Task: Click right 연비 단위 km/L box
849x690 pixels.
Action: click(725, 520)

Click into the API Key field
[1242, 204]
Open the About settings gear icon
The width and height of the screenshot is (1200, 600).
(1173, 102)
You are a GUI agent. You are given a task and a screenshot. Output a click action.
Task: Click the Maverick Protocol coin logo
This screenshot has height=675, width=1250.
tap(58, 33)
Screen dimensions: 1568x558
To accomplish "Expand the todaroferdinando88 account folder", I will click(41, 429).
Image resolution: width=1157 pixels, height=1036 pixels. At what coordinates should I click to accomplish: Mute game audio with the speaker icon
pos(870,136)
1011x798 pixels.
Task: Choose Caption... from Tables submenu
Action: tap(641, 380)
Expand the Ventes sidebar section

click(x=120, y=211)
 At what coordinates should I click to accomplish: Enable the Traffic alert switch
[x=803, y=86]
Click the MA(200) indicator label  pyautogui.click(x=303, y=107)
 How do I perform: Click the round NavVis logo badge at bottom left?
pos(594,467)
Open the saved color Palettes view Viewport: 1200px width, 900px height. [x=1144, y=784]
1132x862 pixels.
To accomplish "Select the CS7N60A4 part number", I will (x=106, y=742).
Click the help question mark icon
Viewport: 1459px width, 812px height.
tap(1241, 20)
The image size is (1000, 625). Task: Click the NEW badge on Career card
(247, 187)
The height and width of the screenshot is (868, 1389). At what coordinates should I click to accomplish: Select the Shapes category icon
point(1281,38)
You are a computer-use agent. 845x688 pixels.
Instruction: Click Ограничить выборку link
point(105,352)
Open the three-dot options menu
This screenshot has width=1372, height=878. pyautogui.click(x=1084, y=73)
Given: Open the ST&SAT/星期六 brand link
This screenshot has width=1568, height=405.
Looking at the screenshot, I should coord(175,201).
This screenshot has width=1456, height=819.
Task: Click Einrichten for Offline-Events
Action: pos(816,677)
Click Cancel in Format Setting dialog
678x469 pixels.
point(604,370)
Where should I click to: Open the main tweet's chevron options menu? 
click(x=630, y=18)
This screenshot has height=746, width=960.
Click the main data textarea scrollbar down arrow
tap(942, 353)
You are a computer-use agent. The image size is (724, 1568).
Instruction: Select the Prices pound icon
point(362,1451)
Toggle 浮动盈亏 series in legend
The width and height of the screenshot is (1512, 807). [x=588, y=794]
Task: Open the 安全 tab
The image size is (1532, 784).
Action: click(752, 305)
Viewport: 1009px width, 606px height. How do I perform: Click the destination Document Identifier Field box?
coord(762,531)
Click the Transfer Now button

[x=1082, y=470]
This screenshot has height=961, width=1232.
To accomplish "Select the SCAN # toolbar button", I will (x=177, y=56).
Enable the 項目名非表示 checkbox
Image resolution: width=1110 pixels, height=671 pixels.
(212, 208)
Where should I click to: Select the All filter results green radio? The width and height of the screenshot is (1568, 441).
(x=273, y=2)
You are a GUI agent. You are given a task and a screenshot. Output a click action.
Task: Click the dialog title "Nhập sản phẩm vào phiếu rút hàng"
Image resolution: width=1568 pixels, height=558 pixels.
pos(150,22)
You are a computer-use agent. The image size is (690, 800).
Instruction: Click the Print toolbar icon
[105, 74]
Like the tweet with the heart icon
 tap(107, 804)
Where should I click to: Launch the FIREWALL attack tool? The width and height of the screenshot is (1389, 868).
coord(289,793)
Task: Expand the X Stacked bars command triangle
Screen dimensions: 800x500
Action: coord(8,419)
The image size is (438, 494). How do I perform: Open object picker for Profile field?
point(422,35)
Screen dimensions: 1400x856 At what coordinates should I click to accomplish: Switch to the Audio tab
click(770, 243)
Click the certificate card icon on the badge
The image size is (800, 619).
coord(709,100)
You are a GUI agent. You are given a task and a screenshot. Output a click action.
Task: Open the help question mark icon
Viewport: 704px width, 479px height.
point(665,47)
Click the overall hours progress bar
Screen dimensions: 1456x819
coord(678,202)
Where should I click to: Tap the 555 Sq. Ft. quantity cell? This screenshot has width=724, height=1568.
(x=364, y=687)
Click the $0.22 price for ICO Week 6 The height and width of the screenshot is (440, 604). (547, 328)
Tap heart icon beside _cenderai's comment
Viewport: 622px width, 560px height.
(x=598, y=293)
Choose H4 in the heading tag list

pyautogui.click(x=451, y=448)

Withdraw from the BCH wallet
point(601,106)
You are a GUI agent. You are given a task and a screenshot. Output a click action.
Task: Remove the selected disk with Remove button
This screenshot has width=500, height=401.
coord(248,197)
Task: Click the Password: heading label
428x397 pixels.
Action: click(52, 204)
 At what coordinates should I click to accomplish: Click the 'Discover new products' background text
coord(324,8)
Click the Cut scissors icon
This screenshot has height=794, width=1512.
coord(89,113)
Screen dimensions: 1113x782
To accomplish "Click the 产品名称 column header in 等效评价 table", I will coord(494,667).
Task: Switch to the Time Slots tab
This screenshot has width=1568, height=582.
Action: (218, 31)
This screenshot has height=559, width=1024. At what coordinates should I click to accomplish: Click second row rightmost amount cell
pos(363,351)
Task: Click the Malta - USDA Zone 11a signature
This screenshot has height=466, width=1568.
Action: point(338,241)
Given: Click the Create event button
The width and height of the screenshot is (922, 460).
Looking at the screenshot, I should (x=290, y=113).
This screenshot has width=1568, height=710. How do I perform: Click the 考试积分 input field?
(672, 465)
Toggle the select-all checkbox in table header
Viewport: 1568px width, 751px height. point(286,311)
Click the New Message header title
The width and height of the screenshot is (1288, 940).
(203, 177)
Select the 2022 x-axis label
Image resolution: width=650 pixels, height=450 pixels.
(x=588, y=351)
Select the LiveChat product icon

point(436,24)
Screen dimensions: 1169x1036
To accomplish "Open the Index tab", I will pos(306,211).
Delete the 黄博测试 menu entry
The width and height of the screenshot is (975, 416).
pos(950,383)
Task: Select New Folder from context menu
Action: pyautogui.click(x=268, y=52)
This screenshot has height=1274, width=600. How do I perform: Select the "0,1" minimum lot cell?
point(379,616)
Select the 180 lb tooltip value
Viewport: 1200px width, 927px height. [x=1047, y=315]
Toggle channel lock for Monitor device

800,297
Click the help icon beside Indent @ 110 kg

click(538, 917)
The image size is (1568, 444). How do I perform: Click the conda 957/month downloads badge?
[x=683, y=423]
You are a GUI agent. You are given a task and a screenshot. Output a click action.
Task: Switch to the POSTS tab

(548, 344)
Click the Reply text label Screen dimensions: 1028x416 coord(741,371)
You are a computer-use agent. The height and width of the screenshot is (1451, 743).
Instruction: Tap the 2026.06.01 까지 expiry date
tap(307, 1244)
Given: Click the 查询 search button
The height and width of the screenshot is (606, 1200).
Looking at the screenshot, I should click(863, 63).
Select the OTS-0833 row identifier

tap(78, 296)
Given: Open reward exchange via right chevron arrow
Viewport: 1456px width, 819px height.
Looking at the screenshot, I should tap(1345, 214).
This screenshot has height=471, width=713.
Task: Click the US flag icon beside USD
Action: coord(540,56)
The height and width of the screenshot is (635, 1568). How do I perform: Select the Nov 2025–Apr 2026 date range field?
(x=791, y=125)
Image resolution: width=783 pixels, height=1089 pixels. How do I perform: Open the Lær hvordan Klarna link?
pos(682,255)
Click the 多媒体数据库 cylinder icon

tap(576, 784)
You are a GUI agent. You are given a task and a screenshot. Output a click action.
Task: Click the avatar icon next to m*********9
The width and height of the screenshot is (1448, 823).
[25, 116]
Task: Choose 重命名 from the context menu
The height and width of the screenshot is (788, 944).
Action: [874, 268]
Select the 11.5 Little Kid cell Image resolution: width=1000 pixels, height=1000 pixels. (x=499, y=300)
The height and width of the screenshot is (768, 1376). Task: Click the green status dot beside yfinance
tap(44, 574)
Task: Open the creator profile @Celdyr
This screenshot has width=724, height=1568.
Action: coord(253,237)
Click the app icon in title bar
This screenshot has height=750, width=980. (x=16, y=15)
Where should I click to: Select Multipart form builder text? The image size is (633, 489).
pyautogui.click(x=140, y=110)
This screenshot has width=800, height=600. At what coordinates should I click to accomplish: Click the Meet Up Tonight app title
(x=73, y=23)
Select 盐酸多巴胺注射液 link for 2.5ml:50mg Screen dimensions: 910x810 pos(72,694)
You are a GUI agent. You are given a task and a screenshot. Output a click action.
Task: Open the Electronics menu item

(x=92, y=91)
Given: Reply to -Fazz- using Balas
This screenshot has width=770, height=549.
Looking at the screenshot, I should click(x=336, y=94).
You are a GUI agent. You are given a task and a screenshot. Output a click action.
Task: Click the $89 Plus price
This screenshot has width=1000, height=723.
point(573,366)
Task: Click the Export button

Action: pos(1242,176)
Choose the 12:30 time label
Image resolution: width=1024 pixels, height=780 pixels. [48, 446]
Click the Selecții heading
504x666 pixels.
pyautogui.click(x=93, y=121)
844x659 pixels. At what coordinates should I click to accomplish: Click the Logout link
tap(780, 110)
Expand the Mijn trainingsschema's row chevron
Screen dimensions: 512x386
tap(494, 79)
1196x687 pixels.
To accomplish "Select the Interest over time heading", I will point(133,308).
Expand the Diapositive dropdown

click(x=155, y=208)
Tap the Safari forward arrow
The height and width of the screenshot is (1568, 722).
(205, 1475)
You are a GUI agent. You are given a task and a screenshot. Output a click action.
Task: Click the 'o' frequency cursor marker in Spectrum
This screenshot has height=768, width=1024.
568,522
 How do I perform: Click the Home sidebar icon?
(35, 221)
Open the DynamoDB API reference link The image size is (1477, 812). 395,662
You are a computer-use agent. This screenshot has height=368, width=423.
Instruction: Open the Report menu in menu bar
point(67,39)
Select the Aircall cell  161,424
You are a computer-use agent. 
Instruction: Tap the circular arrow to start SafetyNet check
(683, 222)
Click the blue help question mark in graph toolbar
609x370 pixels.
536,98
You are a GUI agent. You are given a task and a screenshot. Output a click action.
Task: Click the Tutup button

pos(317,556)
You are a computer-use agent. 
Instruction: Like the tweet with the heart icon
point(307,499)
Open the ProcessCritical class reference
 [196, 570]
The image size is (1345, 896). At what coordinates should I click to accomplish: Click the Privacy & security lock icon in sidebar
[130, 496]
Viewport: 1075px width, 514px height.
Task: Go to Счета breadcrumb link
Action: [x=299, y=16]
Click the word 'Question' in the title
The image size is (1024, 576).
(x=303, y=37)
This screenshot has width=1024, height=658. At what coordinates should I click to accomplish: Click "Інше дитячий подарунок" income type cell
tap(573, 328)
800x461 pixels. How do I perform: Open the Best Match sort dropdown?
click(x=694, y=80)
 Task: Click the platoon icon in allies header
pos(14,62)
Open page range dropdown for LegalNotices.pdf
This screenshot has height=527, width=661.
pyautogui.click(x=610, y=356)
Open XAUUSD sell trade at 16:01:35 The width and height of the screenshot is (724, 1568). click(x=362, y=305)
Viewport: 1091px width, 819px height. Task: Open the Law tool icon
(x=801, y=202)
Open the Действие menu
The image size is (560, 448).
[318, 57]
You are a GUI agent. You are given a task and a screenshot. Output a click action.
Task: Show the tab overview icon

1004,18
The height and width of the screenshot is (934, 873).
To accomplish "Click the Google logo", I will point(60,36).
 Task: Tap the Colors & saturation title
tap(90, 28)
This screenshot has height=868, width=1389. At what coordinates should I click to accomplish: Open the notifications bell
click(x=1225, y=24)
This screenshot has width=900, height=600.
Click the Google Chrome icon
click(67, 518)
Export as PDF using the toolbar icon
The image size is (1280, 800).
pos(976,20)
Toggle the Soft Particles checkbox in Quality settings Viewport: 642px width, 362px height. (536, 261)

******************************

[THE TASK]
Using the entries above, give back exactly the line containing "1132x862 pixels.", the line containing "Given: Open the ST&SAT/星期六 brand link", and every line between them, and nothing else.

[RESULT OF THE EXERCISE]
1132x862 pixels.
To accomplish "Select the CS7N60A4 part number", I will (x=106, y=742).
Click the help question mark icon
Viewport: 1459px width, 812px height.
tap(1241, 20)
The image size is (1000, 625). Task: Click the NEW badge on Career card
(247, 187)
The height and width of the screenshot is (868, 1389). At what coordinates should I click to accomplish: Select the Shapes category icon
point(1281,38)
You are a computer-use agent. 845x688 pixels.
Instruction: Click Ограничить выборку link
point(105,352)
Open the three-dot options menu
This screenshot has width=1372, height=878. pyautogui.click(x=1084, y=73)
Given: Open the ST&SAT/星期六 brand link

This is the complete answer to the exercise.